Bayu Undan, estimated to contain 3.2 trillion cubic feet of gas and
operated by US giant ConocoPhillips, lies totally within the so-called
joint petroleum development area outlined in the Timor Sea treaty between
Australia and East Timor signed on May 20, 2002, in Dili - East Timor's
Independence Day.
Greater Sunrise's 7.8 trillion cubic feet gas reserves straddle the
border of the joint petroleum development area, with 20 per cent of its
gas calculated to lie within the area.
Downer says compared with the previous arrangement with Indonesia,
which split revenues 50:50 between the two countries, East Timor has a
generous deal because the new arrangement splits revenue 90:10 with the
Dili administration.
Australia and East Timor also have negotiated an agreement in which
East Timor would receive 90 per cent of revenues from the 20 per cent of
Greater Sunrise laying within the joint petroleum development area, but
Alkatiri is refusing to put this to his parliament for ratification.

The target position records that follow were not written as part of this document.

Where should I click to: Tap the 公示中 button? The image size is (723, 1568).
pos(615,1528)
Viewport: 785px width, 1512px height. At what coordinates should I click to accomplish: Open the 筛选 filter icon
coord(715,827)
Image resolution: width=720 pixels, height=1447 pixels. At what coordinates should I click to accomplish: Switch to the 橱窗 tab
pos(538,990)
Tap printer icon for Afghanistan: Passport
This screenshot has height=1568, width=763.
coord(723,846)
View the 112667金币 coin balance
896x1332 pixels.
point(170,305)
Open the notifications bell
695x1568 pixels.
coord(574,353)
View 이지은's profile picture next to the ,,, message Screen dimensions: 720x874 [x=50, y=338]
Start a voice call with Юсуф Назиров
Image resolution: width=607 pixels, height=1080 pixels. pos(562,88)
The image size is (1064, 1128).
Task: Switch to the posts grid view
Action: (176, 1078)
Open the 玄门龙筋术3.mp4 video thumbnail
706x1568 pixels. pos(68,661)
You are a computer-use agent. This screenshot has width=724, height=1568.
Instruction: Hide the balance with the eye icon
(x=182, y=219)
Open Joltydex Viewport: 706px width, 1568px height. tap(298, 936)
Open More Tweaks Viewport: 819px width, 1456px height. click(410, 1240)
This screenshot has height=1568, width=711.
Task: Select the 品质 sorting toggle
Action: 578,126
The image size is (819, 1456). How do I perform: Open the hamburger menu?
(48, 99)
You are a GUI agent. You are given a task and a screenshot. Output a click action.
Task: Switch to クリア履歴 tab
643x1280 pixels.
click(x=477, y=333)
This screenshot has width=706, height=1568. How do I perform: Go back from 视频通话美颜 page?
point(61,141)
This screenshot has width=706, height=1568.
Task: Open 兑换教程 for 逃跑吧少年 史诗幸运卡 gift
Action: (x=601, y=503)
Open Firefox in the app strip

Woodside Petroleum, which leads the group of international companies
proposing to develop a $5 billion export liquefied natural gas project on
Greater Sunrise, says no development will proceed until ratification is
achieved.
Galbraith, a son of US economist, J.K. Galbraith, and a former US
diplomat who works for a Washington-based international relations think
tank, argued this week that East Timor's ratification might depend on
Woodside convincing the Australian Government to change its position on
the boundary. That seems highly unlikely.